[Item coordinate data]
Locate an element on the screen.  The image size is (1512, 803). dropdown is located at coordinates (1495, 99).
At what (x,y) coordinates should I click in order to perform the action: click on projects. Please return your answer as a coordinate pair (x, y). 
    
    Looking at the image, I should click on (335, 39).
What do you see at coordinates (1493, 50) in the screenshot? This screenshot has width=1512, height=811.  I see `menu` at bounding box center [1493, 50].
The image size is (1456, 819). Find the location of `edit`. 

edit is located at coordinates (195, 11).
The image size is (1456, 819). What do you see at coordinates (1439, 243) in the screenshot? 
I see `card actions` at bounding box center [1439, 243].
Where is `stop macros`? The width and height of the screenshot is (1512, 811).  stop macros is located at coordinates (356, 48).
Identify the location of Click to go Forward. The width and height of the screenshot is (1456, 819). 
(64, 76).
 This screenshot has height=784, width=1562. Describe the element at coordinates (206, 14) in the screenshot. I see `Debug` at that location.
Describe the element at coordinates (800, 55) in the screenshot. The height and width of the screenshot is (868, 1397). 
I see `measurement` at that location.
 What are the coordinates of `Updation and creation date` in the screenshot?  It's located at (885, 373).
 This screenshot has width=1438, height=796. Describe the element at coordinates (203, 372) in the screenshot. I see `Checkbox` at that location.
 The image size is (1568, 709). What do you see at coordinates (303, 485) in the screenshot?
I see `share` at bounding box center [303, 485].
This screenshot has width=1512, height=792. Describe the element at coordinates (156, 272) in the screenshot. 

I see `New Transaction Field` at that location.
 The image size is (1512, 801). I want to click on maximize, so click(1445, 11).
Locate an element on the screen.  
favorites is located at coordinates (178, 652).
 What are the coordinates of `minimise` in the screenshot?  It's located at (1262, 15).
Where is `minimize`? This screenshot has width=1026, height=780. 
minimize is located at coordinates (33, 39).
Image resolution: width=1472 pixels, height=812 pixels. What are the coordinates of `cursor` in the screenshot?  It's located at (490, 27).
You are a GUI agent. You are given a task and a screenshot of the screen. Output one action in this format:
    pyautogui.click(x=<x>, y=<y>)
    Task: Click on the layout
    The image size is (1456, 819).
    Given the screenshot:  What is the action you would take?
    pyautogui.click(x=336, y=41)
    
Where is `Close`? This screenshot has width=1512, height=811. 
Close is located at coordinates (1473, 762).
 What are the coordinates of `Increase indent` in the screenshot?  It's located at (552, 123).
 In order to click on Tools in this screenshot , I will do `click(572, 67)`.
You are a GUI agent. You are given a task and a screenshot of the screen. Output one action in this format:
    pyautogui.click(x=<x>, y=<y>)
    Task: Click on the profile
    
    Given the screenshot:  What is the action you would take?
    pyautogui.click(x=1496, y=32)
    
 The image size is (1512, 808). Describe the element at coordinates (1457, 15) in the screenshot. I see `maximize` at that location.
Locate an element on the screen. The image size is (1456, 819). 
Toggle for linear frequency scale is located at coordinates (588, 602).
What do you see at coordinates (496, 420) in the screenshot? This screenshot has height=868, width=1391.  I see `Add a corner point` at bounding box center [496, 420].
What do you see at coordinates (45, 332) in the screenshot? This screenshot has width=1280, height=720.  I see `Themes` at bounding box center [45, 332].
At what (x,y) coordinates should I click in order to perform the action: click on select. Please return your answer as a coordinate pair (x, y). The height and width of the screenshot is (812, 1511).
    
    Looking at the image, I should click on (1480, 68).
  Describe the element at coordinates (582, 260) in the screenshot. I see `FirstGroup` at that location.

▶ **Challenge**: Reproduce the records word for word, starting from the first line and ending with the line that contains "coordinates (356, 48).", including both of those lines.

▶ **Final result**:
Locate an element on the screen.  The image size is (1512, 803). dropdown is located at coordinates (1495, 99).
At what (x,y) coordinates should I click in order to perform the action: click on projects. Please return your answer as a coordinate pair (x, y). 
    
    Looking at the image, I should click on (335, 39).
What do you see at coordinates (1493, 50) in the screenshot? This screenshot has width=1512, height=811.  I see `menu` at bounding box center [1493, 50].
The image size is (1456, 819). Find the location of `edit`. 

edit is located at coordinates (195, 11).
The image size is (1456, 819). What do you see at coordinates (1439, 243) in the screenshot? 
I see `card actions` at bounding box center [1439, 243].
Where is `stop macros`? The width and height of the screenshot is (1512, 811).  stop macros is located at coordinates (356, 48).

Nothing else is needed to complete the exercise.